NSA head: Replace would-be Snowdens with computers to stop future leaks
The National Security Agency plans to drastically cut back on the number of people employed as systems administrators, Gen. Keith Alexander said during a cyber security conference in New York City on Thursday.
Snowden, a former employee of government-contracted consulting firm Booz Allen Hamilton, worked for the NSA for more than a year before his role changed to systems administrator. It was while holding this position that he leaked classified details about previously undisclosed surveillance programs to the media.
“What we’re in the process of doing – not fast enough – is reducing our systems administrators by about 90 per cent,” Alexander said. The NSA currently employs approximately 1,000 systems administrators.
“We’ve put people in the loop of transferring data, securing networks and doing things that machines are probably better at doing,” he said, going on to describe how technology will make NSA secrets “more defensible and more secure.”
While Snowden has been referred to as a systems administrator, he told the Guardian that his job was actually to work as an “infrastructure analyst,” spending his days searching for new methods to infiltrate internet and telephone networks.
Alexander also defended the NSA’s conduct, claiming the agency’s actions have been “grossly mischaracterized” by the media.
“No one has willfully or knowingly disobeyed the law or tried to invade your civil liberties or privacies. There were no mistakes like that at all,” he said.
The NSA director said the plan to nearly eliminate the systems administrator position was in place before Snowden made his disclosures but that the leak and ensuing media firestorm has advanced the process.
“We trust people with data. At the end of the day it’s about people and trust,” Alexander said. “And people who have access to data as part of their missions, if they misuse that trust they can cause huge damage.”
After fleeing to Hong Kong, Snowden told the South China Morning Post that he was happy to take a pay cut from $200,000 to $122,000 when he took the Booz Allen Hamilton position, due to the opportunity it afforded him.
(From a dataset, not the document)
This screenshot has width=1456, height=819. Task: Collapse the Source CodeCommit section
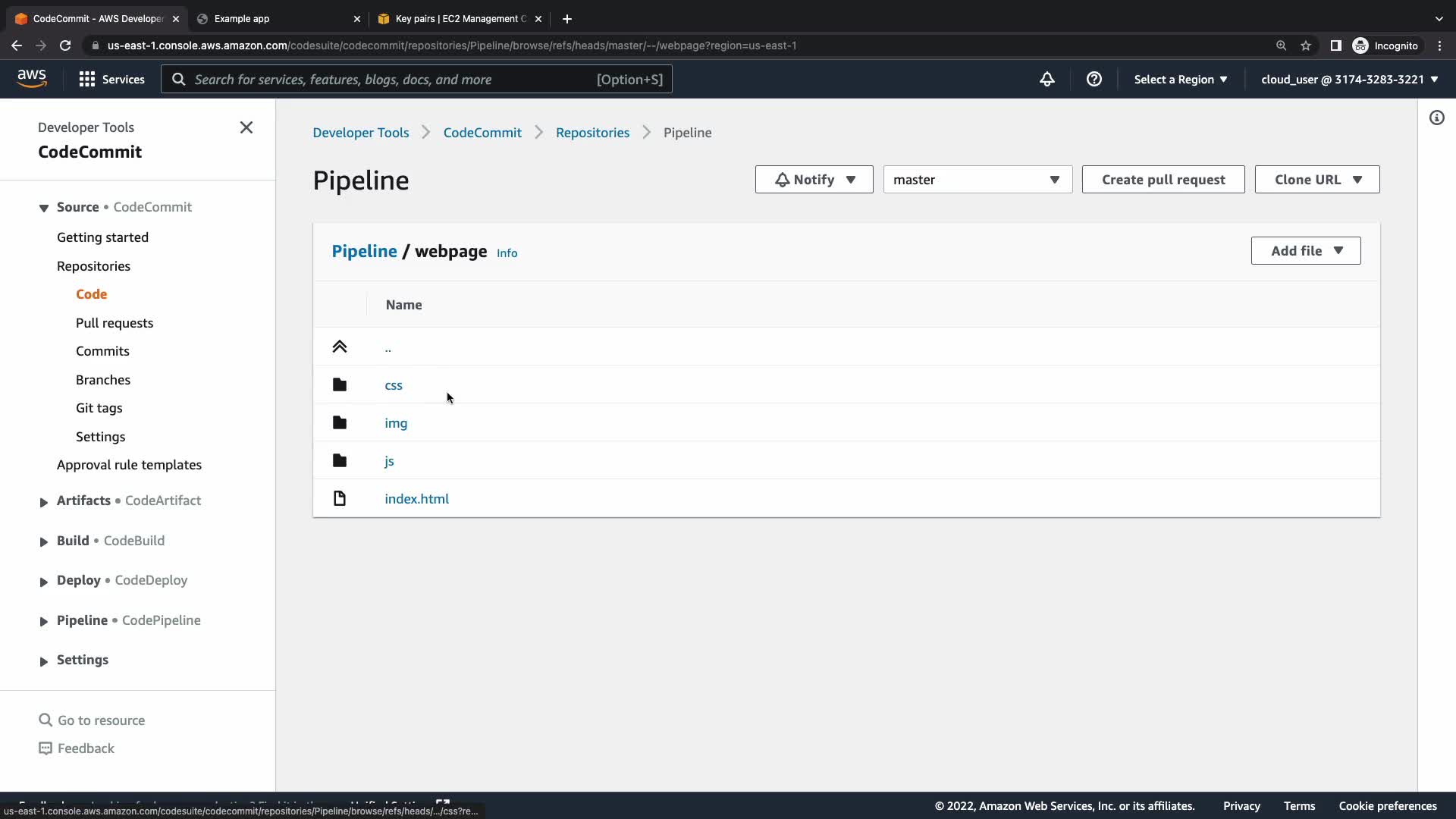pos(44,208)
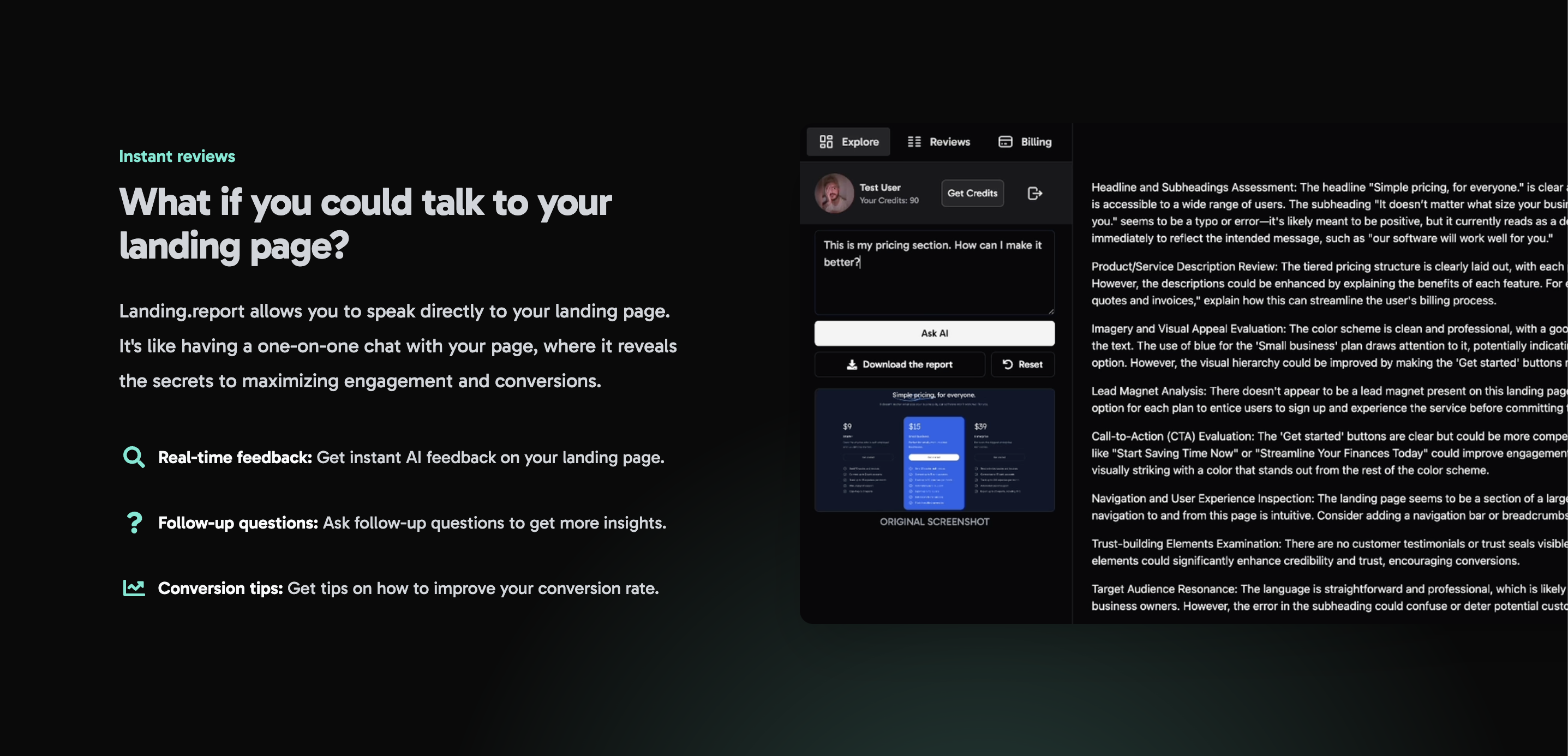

“My position with Booz Allen Hamilton granted me access to lists of machines all over the world the NSA hacked,” he said in June. “That’s why I accepted that position about three months ago.”
Alexander told the Senate Intelligence Committee in June that the NSA was implementing a “two-person” system to halt any future leaks of classified information. The so-called two-person rule is similar to what the Army instituted after Bradley Manning leaked more than 700,000 diplomatic cables, battlefield reports, and helicopter video footage in 2010.
The rule requires anyone copying classified data onto a portable device from a secure network to do so with a second person, thereby ensuring against the possibility of a single whistleblower.
“I think what he’s doing is reasonable. There are all kinds of things in life that have two-man rules,” former chief intelligence officer for the director of national intelligence, Dale Meyerrose, told The New York Times. “We’ve had a two-man rule ever since we had nuclear weapons. And when somebody repairs an airplane, an engineer has to check it."
Other experts added that while unauthorized disclosures are uncommon in both the government and in corporate America, the amount of damage that a systems administrator can do is enough to motivate decision makers to employ a system of checks-and-balances.
“The scariest threat is the systems administrator,” said Eric Chiu, president of the computer security company Hytrust. “The system administrator has godlike access to systems they manage.”